### EXERCISE
With the pictures left out, transcribe exactly the lines from the one with "You are a computer-use" through the end of the data.

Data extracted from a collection

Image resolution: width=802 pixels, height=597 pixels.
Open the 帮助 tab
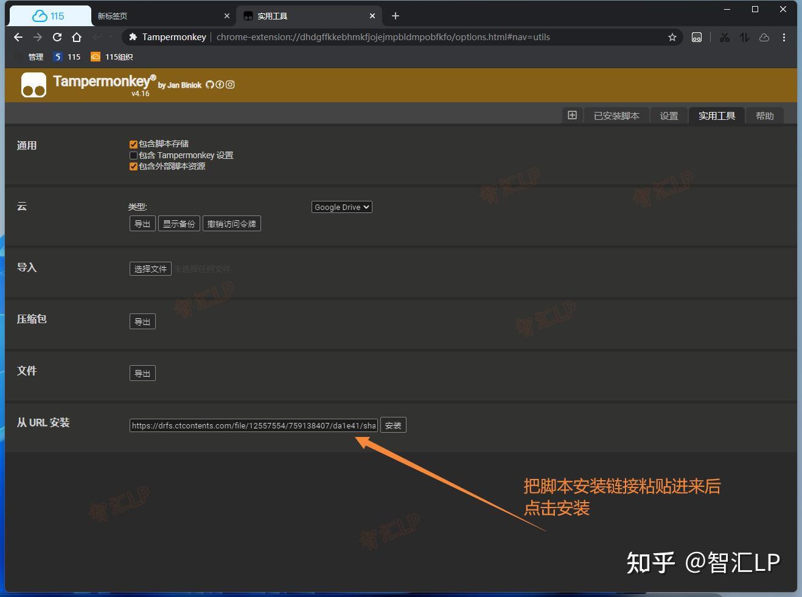(x=764, y=115)
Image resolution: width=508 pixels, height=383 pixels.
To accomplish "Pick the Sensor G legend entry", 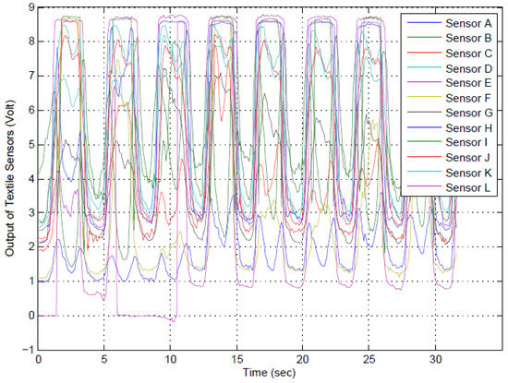I will point(469,113).
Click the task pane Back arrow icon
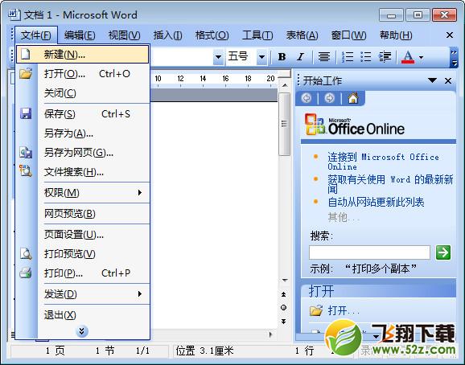 [307, 98]
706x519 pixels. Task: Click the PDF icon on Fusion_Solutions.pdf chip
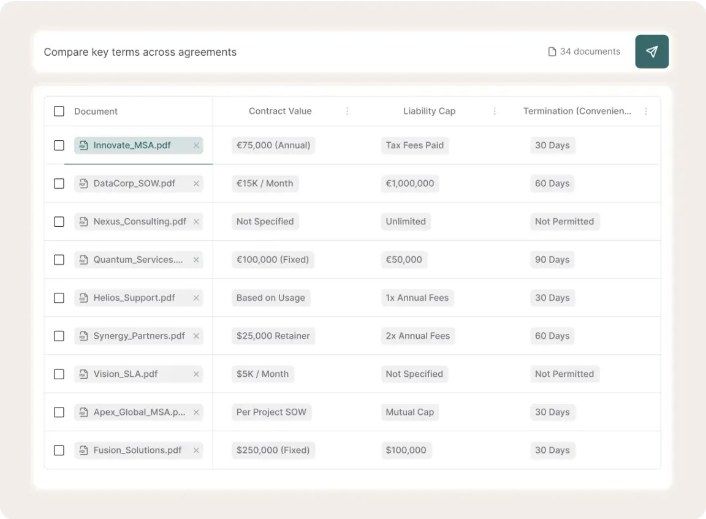83,450
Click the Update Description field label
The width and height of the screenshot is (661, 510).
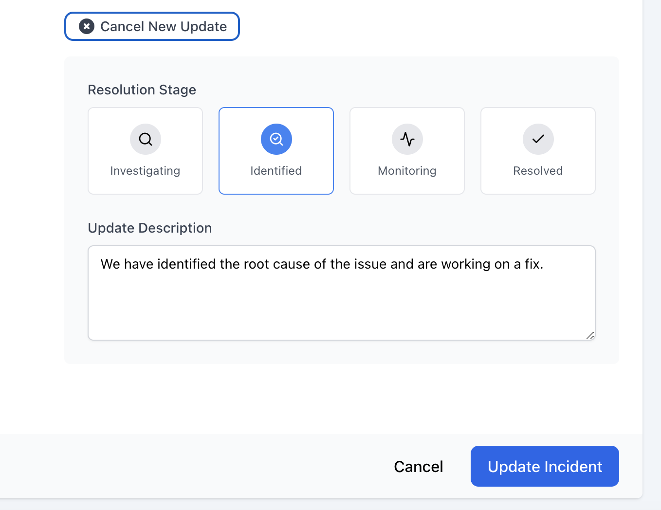pyautogui.click(x=150, y=228)
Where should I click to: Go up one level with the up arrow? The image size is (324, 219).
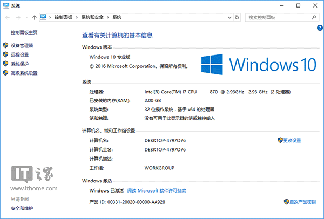35,18
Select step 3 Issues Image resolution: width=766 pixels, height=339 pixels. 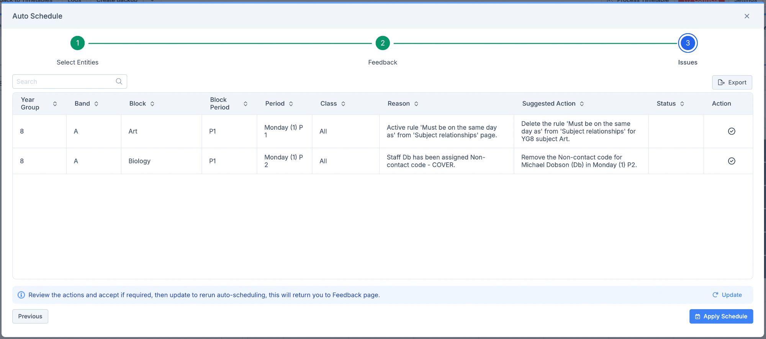(687, 43)
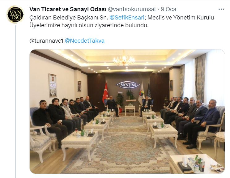Click the tweet text starting Çaldıran Belediye Başkanı
The image size is (230, 178).
122,21
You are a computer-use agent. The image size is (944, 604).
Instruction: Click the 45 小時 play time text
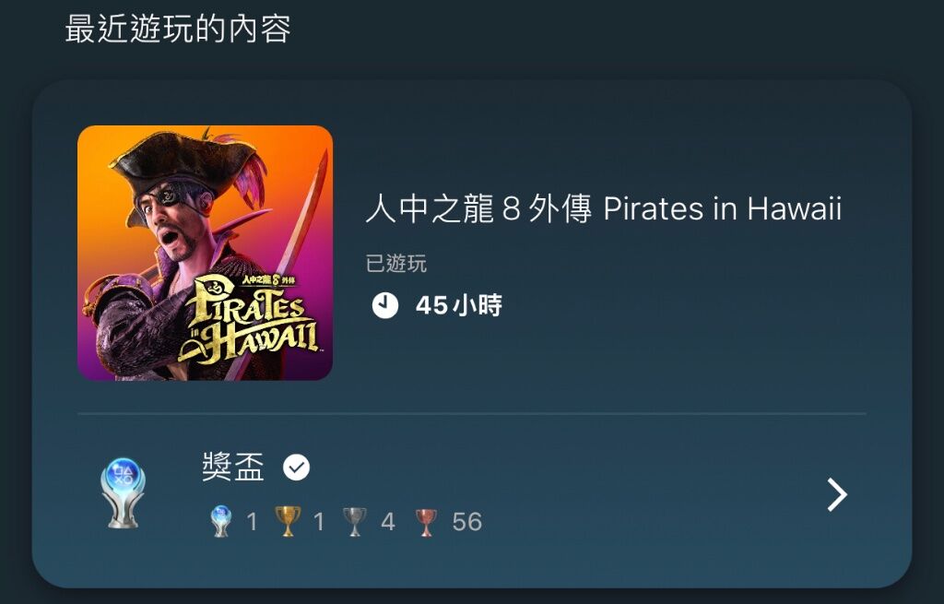coord(459,305)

### TASK ANSWER
You are a computer-use agent. The image size is (944, 604).
Instruction: Click the 45 小時 play time text
coord(459,305)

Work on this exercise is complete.